No, we really don’t care about you per se, we just want to hear your choice of words, the tone of your voice, see your intriguing selection of clothing. You could have won the lottery for all we care just as long as you’re dressed in a shocking lime green shirt, pink and blue checkered shorts, wearing white socks with Birkenstocks and speaking in a twangy Boston (that’s Baahstan to everyone outside the east coast) accent. Or you could be the 20-something blond on her very first hike ever, wearing pink, open-toed espadrilles, black biker shorts, a string tank top, grasping your fashionable beige Fendi clutch bag to your chest in lieu of water. What makes the picture even more memorable is your comment about how there seem to be a lot of rocks in the park.
We also look to our relatives and friends for help. Got a nana who has a collection of smart-ass zingers? We’ll happily steal them. Got an uncle with hair growing out of his ears? Guess what, he may be our favorite uncle but by golly, ear hair is just too good to pass up. Same with behavior patterns. Know someone who always wriggles out of paying the bill, even though she makes twice as much as you? Someone else who’s color blind, but still insists on wearing mismatched colors? A boss who’s a screamer? All fair game.
Now please understand that we lift only that particular habit, comment or clothing style for our use (and Taylor Swift seems to be the master of this trick). That’s it. We don’t go any further than that. Doing so is bad form and just downright dumb considering libel laws. Nope, we just want your funny comments, odd behavioral ticks, and insightful behavior to give our characters and plots that little extra punch and sparkle.

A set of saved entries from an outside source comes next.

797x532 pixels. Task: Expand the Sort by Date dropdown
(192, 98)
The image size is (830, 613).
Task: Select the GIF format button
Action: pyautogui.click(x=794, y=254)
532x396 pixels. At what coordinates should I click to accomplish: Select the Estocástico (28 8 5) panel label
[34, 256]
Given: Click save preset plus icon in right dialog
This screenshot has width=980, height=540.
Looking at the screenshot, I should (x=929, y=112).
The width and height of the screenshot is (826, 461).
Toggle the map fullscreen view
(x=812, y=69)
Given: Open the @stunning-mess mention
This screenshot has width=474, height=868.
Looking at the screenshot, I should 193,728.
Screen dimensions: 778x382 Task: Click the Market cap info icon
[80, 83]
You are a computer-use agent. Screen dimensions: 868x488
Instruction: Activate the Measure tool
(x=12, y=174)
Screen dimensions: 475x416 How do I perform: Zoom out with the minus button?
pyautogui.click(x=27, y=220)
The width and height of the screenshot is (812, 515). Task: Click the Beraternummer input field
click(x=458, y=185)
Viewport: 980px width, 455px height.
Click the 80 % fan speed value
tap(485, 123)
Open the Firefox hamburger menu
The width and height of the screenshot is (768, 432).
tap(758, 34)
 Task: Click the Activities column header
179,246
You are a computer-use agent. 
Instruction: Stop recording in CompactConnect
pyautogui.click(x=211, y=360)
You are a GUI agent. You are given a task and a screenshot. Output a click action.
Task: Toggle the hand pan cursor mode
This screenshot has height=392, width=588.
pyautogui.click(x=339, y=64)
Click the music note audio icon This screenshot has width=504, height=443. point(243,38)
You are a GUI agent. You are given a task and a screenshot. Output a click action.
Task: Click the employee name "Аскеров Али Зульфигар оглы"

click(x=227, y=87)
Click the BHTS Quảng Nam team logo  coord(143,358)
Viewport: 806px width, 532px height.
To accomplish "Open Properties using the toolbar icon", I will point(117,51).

Sometimes, we’ll even get a whole book idea out of it. Tess Gerritsen did when she went out to dinner one night. She overheard such a frightening conversation that it eventually spawned her breakthrough book, Harvest.
So be warned. The next time you’re in a coffee shop, outdoor restaurant or even the beach, take a look around. Notice anyone paused for thought, head cocked to one side, eyes staring off into the distance as if he/she is pondering the deep problems of the universe? Yes, it’s a good act, isn’t it? Guess what, that person is most likely a writer and is probably scoping out your conversation for interesting bits and pieces.
You’ll know for sure if there’s a little careful scribbling after you say something particularly witty. Or if you are wearing some sort of clashing colors.